- Description of the task -
Nothing but the lines from the one containing "1259x952 pixels." to the final line of the entries should appear, copied exactly and without pictures.

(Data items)
- - -
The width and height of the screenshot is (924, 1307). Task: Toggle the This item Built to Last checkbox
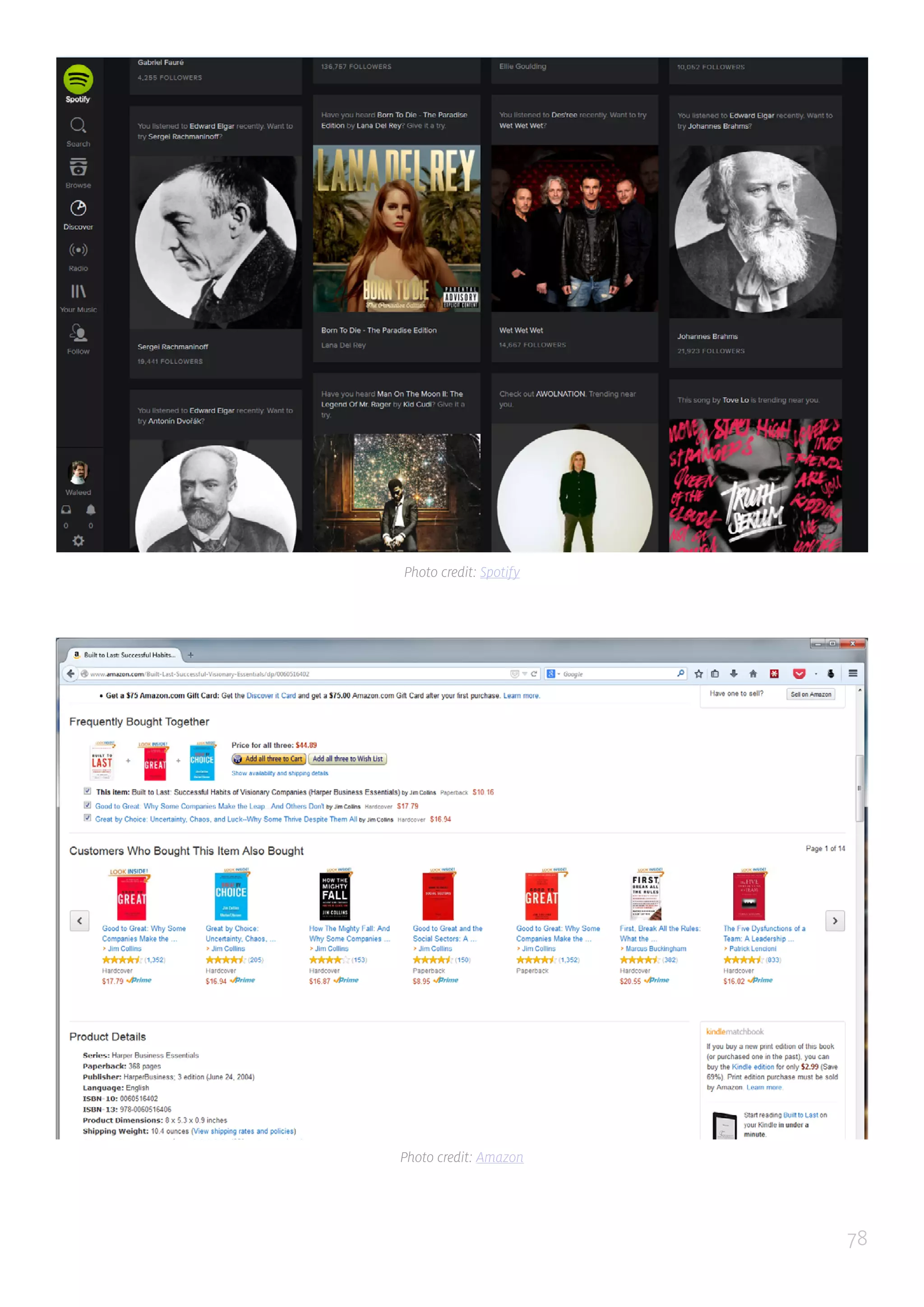tap(87, 791)
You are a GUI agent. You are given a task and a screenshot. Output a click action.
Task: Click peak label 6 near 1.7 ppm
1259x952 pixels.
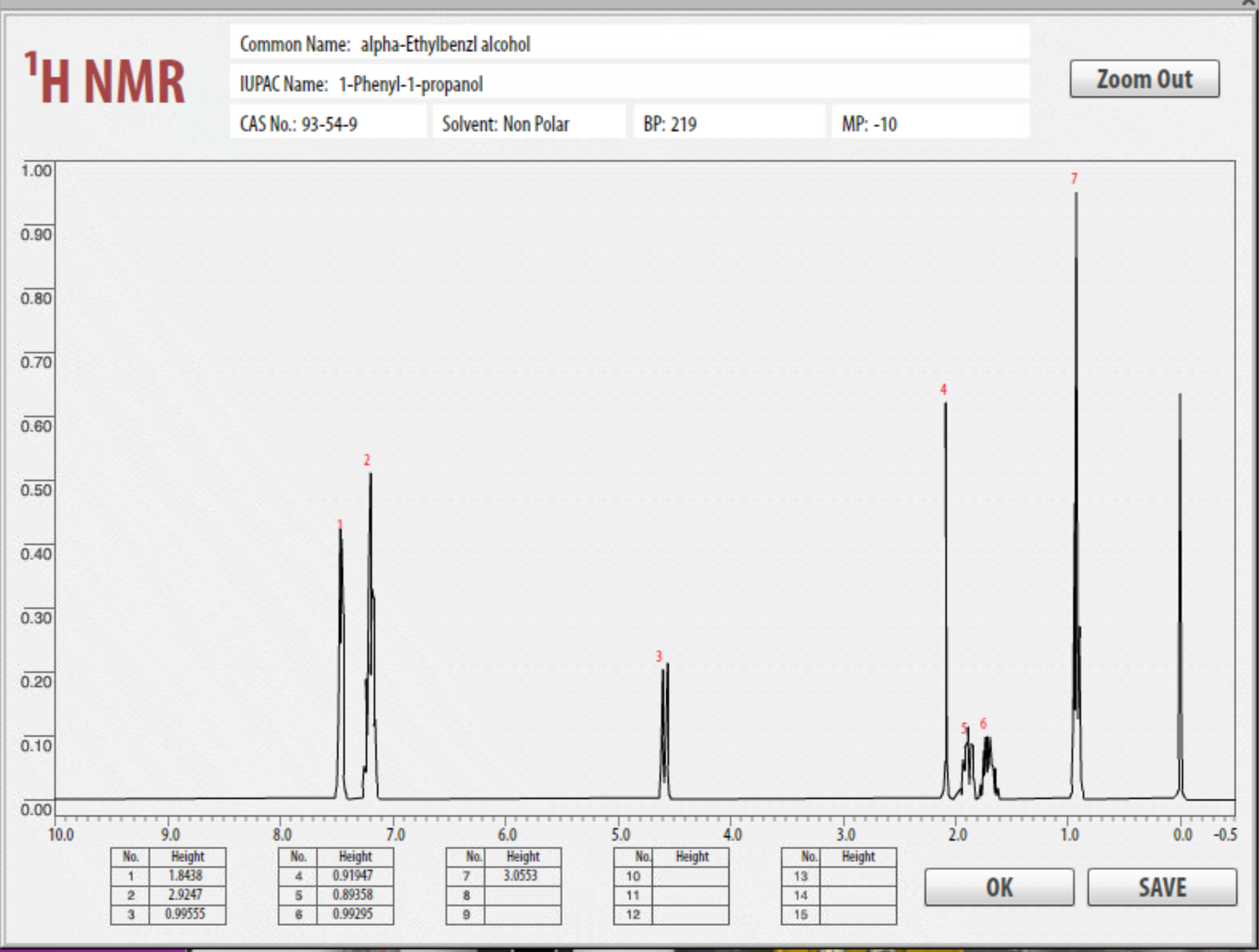[x=983, y=724]
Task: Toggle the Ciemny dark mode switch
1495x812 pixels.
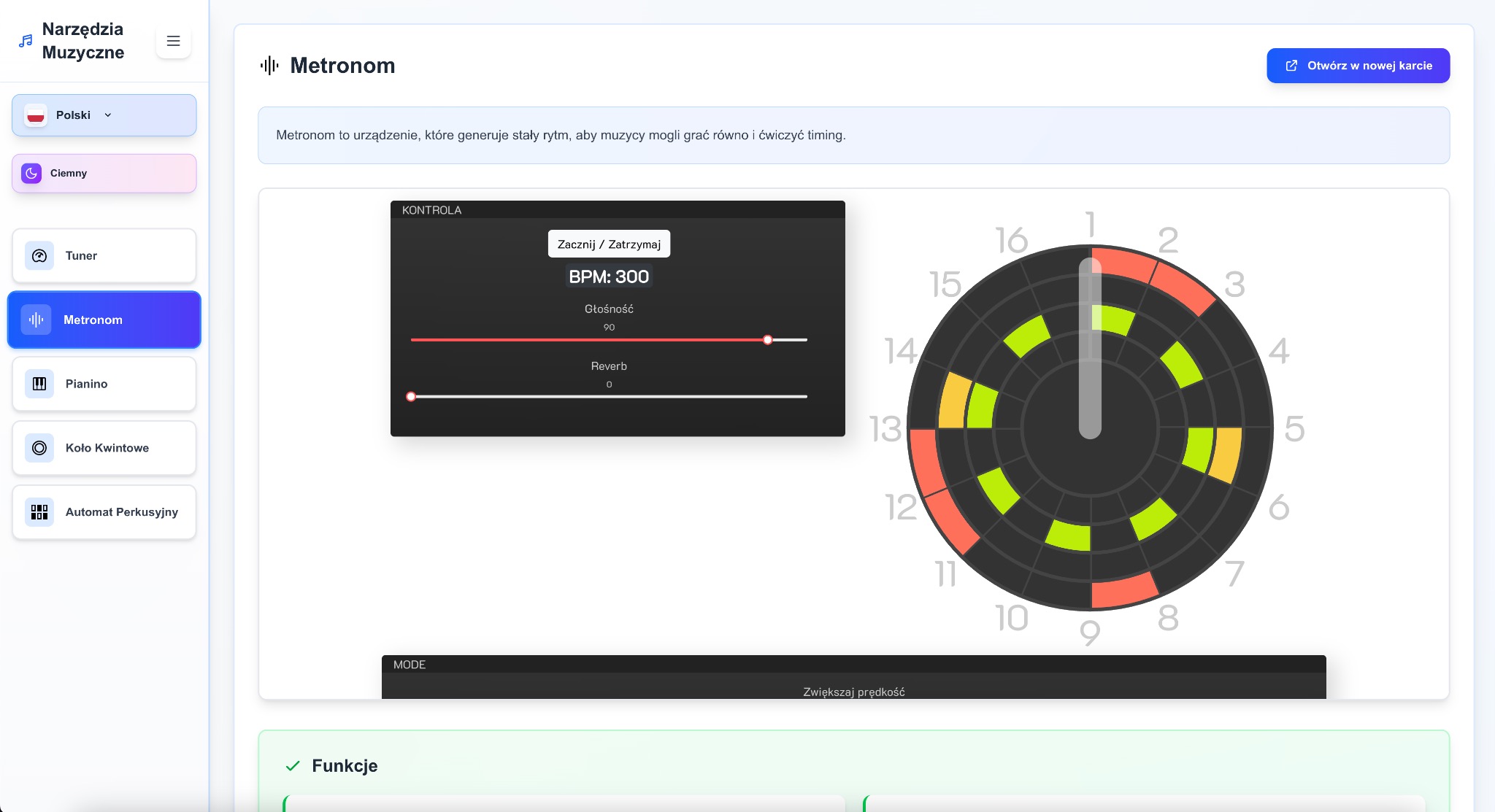Action: [x=104, y=174]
- - -
- Exercise output -
1259x952 pixels.
[x=983, y=724]
Task: Toggle the Ciemny dark mode switch
1495x812 pixels.
Action: [x=104, y=174]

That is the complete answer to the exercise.